Jesús Huerta de Soto, em Moeda, Crédito Bancário e Ciclos Econômicos, demonstra que esse processo não é uma falha do sistema, mas seu modo normal de operação sob reserva fracionária e banco central monopolista. Expansões na concentração de riqueza são impulsionadas por juros baixos e pela expansão monetária, e são seguidas de aumentos nos preços dos ativos. A inflação, antes de ser um problema técnico, é uma redistribuição silenciosa de renda dos últimos da fila para os primeiros.
E é exatamente por isso que medidas proibitivas, sempre apresentadas como atos de compaixão e proteção dos mais fracos, produzem o oposto do que prometem.
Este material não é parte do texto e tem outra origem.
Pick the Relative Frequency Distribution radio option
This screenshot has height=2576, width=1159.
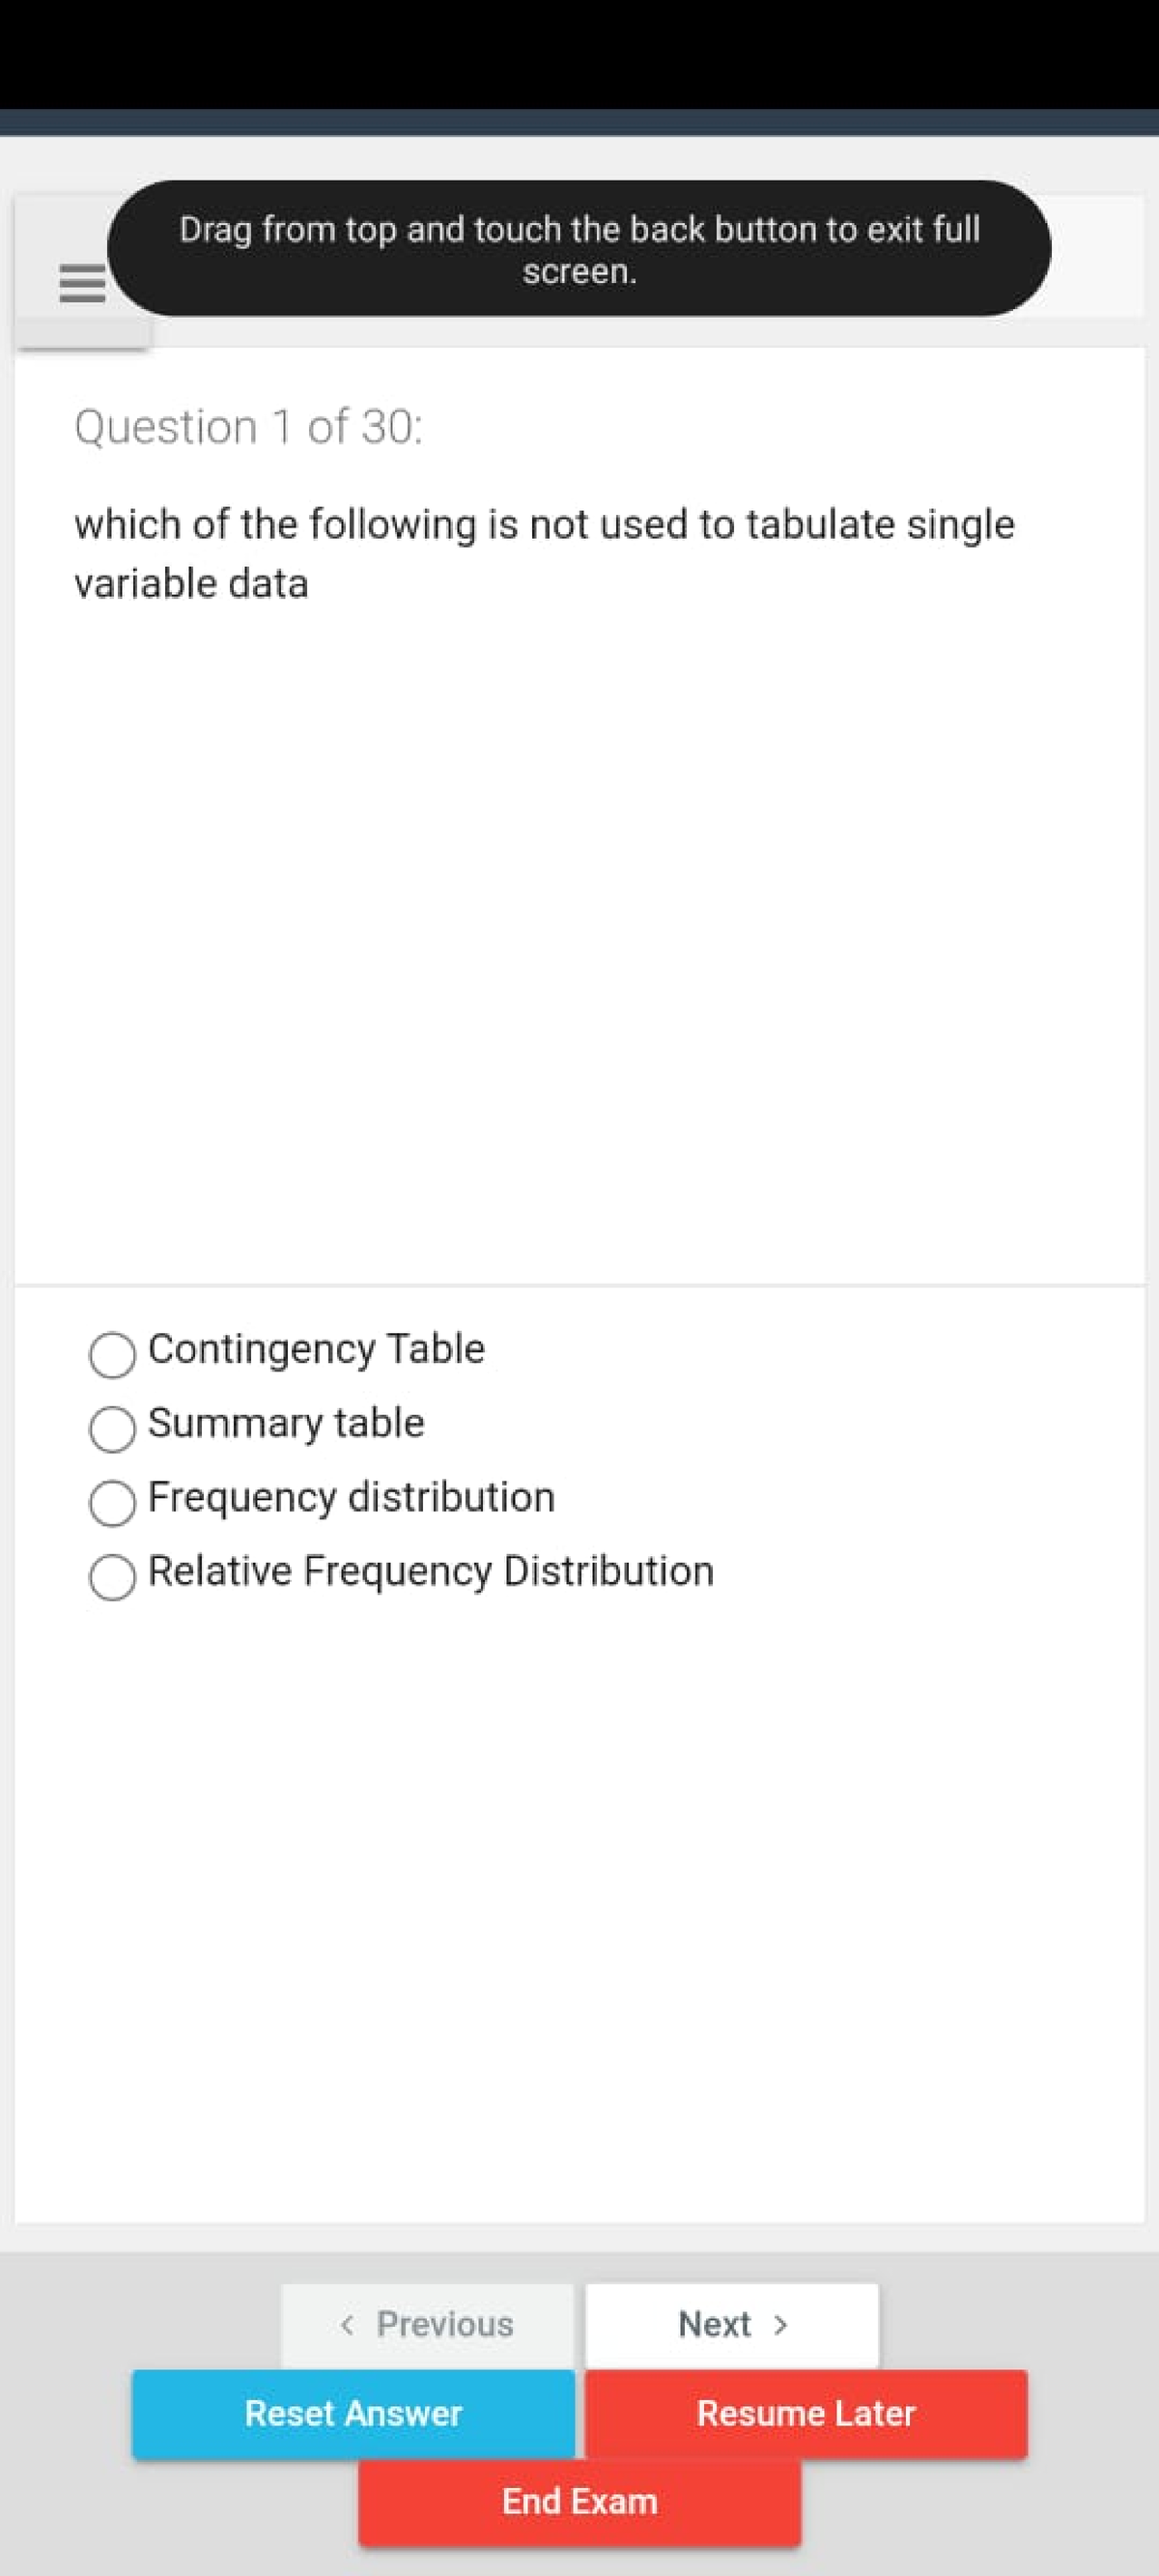tap(112, 1577)
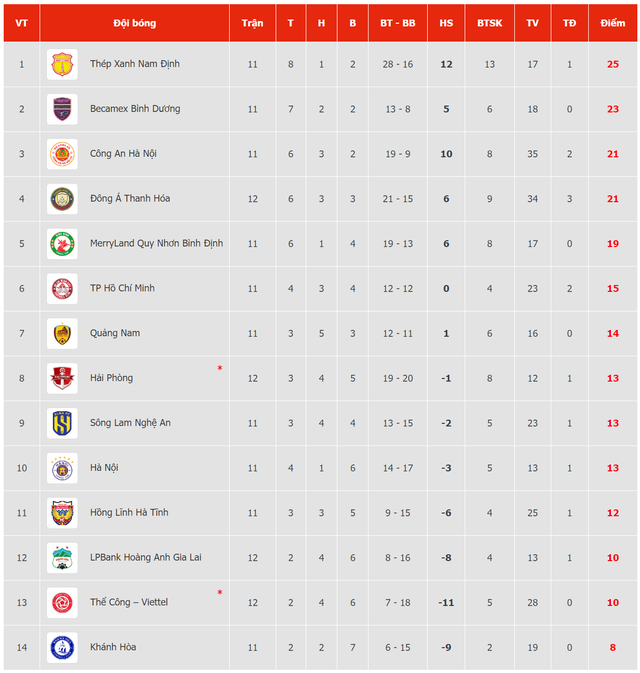
Task: Click the Thể Công – Viettel red logo
Action: (62, 603)
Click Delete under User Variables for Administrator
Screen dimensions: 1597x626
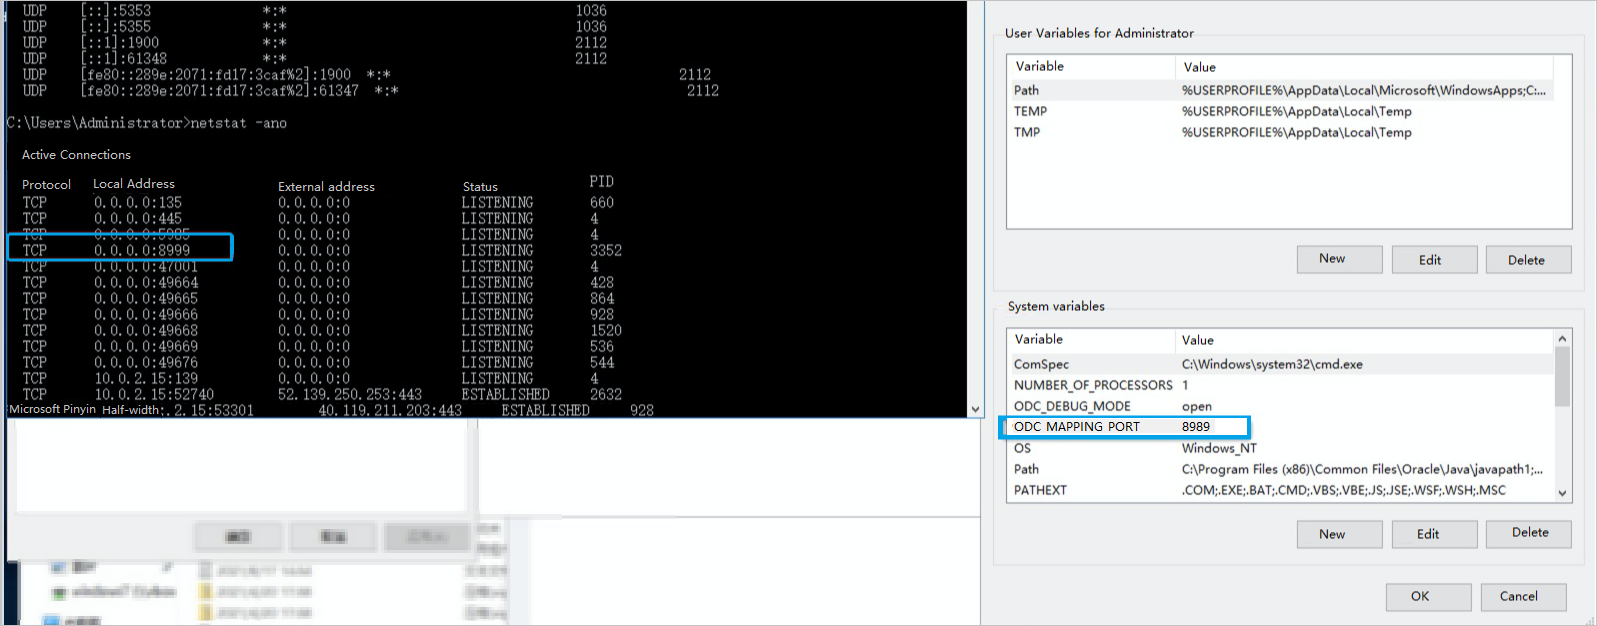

Mark Thornton, em Alcohol Prohibition Was a Failure, documentou que a Lei Seca americana fracassou em cumprir todas as suas promessas. O mercado negro, livre de qualquer responsabilidade legal, passou a vender produtos cada vez mais perigosos. E o consumo per capita de destilados, longe de cair, cresceu mais de 500% no período.
A lição é direta: toda proibição cria um prêmio para quem aceita os riscos da ilegalidade, e esse prêmio é capturado precisamente pelos mais violentos. Foi assim que a Lei Seca pariu Al Capone; é assim que a guerra às drogas pariu o Comando Vermelho, o PCC e as milícias.
A favela brasileira é o ponto de encontro das quatro agressões: o estado nega a propriedade, criminaliza o empreender, sufoca com tributos e corrói com a inflação. Em seguida, sobe o morro com a polícia para conter o “problema social” que ele próprio criou. Cada uma dessas intervenções é, na definição precisa de Huerta de Soto, um ato socialista e tem como vítima preferencial exatamente quem ela diz proteger.
A solução é menos estado e mais propriedade. Titular a terra, reconhecer o negócio informal, desregular as atividades primárias, simplificar e reduzir a tributação sobre o consumo e estabelecer regras monetárias que impeçam o saque silencioso da expansão da base. Foi assim que países pobres se tornaram países desenvolvidos. E é assim, e não pelo construtivismo iluminado de gabinete, que a periferia se integrará à civilização.